Modeling Human Cytomegalovirus-Induced Microcephaly in Human iPSC-derived Brain Organoids

We show that HCMV infection of human induced pluripotent stem cell (hiPSC)-derived brain organoids can recapitulate severe clinical manifestations such as microcephaly. We demonstrate that infection of hiPSC-derived brain organoids by the “clinical-like” HCMV strain TB40/E results in substantially reduced brain organoid growth, impaired formation of cortical layers, abnormal calcium signaling, and disrupted neural network. Accordingly, RNA-seq analysis revealed that genes down-regulated in TB40/E-infected brain organoids include those involved in neural development and calcium signaling.
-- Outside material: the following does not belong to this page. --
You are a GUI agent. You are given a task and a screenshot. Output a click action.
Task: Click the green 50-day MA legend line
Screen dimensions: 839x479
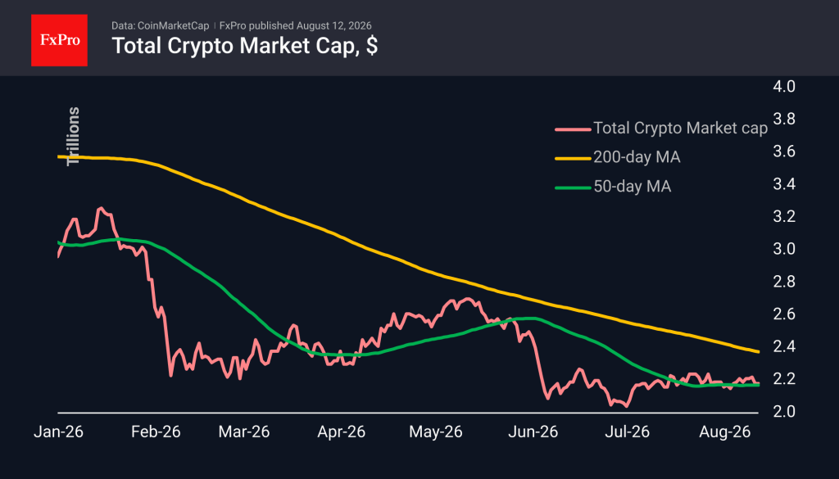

Moreover, we show that the impeded brain organoid development and abnormal neural network caused by TB40/E infection can be prevented by neutralizing antibodies (NAbs) that recognize different epitopes of the HCMV envelope pentamer complex (PC), a major target of HCMV-specific humoral immunity. These results demonstrate in a three-dimensional human cellular biosystem that HCMV can cause severe brain malformation and disrupt calcium signaling and neural network activity. This study also provides insights into the potential capacity of NAbs to mitigate brain defects resulted from congenital HCMV infection.